De plus, le Gouvernement du Québec a formulé une demande auprès du gouvernement fédéral afin de permettre l’utilisation des tests d’haleine aléatoires (THA). Les THA sont une mesure de dépistage automatique qui permet de demander à tous les conducteurs, ou à certains d’entre eux, de se soumettre à un test effectué de manière aléatoire, à la demande de la police, sans que celle-ci n’ait de raison de soupçonner la présence d’alcool dans leur organisme. Cette mesure diffère des tests d’haleine sélectifs (THS) auxquels les Canadiens sont habitués et qui eux, permettent aux policiers de demander un test d’haleine uniquement aux conducteurs qu’ils soupçonnent d’avoir un concentration d’alcool dans le sang (CAS) supérieure à la limite légale. Selon le Conseil Canadien des Administrateurs en Transport Motorisé, les THA sont une des meilleures pratiques permettant de réduire de façon significative le nombre de victimes de la route.

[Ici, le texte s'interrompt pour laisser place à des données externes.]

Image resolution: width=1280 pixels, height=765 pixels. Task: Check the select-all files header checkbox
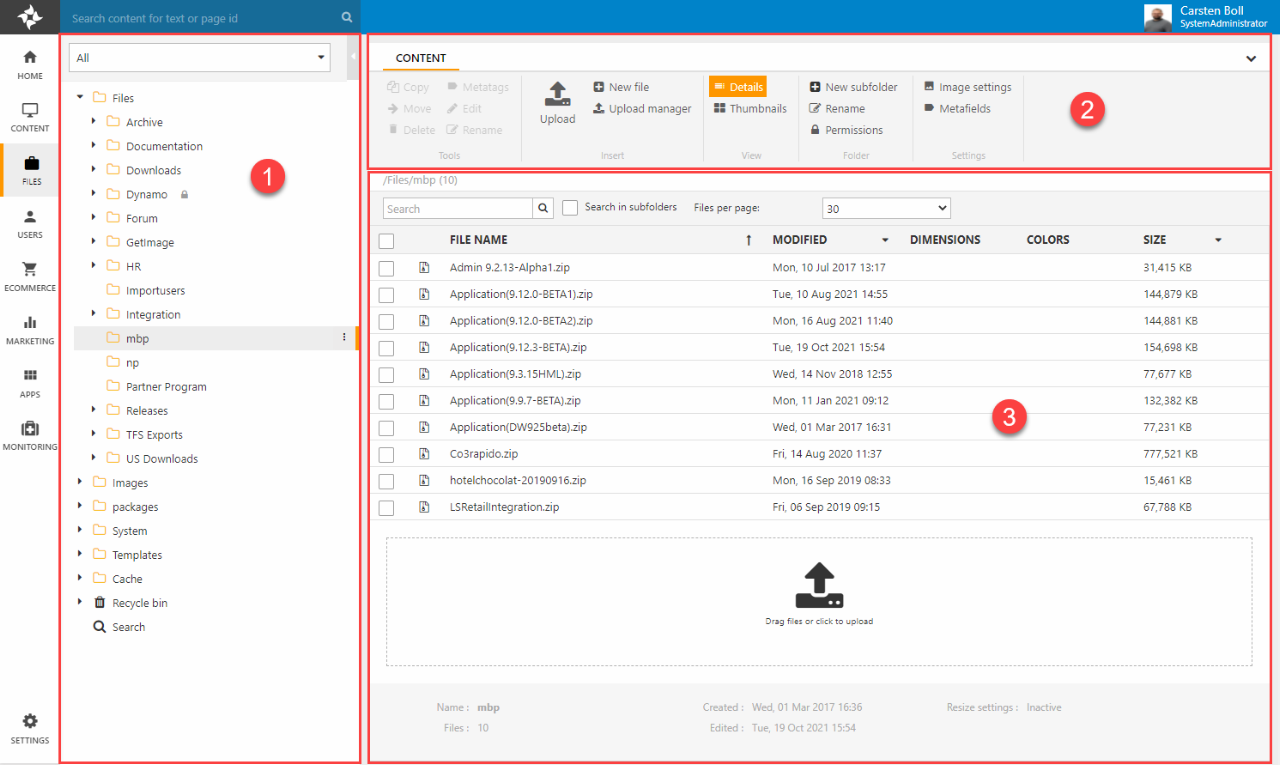[386, 240]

Cependant, cette mesure n’est pas anodine. Des défenseurs des droits et libertés l’ont critiquée, notamment le Barreau du Québec qui s’y est opposé soutenant que « le dépistage au moyen de tests aléatoires constituerait une atteinte inacceptable aux droits individuels sans la présence de soupçons ou de motifs raisonnables de la part des agents de la paix. […] la contrainte de l’Alcootest ou d’un appareil de détection ne devrait pas reposer sur le hasard ou sur l’arbitraire » (Barreau du Québec, 2010).

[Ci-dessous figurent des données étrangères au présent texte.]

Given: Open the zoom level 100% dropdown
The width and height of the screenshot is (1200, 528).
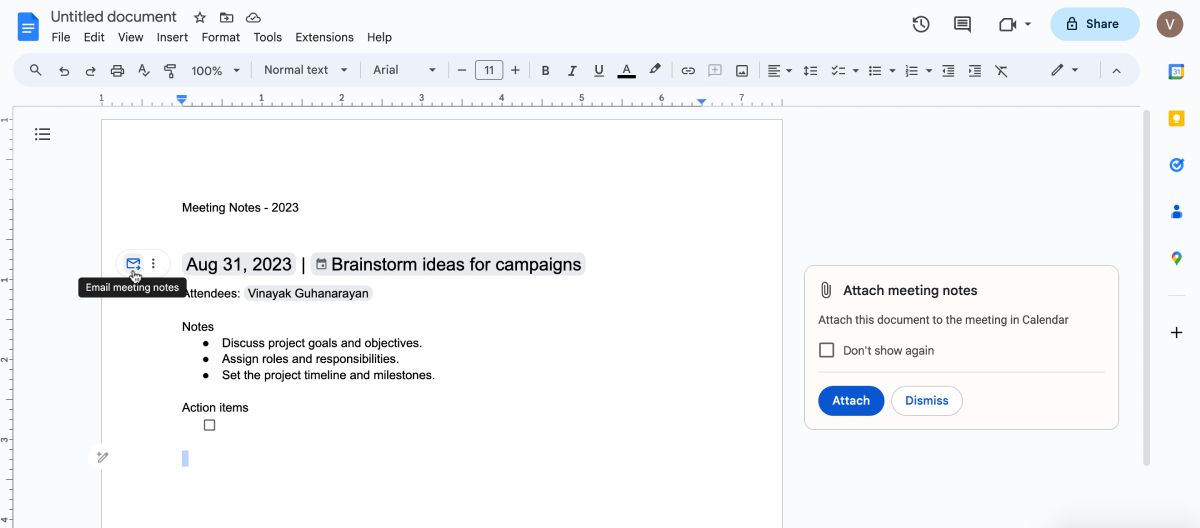Looking at the screenshot, I should [216, 70].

Aussi, la nature particulière des THA conduit Éduc’alcool à faire une analyse approfondie de cette mesure de dépistage automatique. Divers arguments ont été invoqués en faveur ou contre les tests d’haleine aléatoires.

POUR

  • Les THA permettent de dissuader la conduite avec un taux d’alcoolémie supérieur à la limite légale en renforçant la perception qu’ont les conducteurs de se faire arrêter pour conduite avec facultés affaiblies par l’alcool.
  • Les THA permettent d’appréhender des conducteurs dont le taux d’alcoolémie est supérieur à la limite légale mais dont le comportement ou la conduite n’indiquent pas qu’ils sont en état d’ébriété.
  • Dans certains pays, par la force de la dissuasion et en permettant d’appréhender un plus grand nombre de conducteurs avec un taux d’alcoolémie supérieur à la limite légale, les THA ont permis de réduire le nombre de victimes d’accidents causés par la conduite avec facultés affaiblies par l’alcool.

CONTRE

  • Les THA portent atteinte aux droits individuels des citoyens et ces droits ne peuvent être restreints que si l’on fait la preuve que c’est le seul moyen de résoudre un problème majeur qui ne peut être résolu autrement
  • Les THA risquent d’altérer la dynamique entre la police et les citoyens.
  • Dans certains pays, les THA n’ont pas permis de dissuader la conduite avec facultés affaiblies par l’alcool ou d’appréhender un plus grand nombre de conducteurs avec un taux d’alcoolémie supérieur à la limite légale.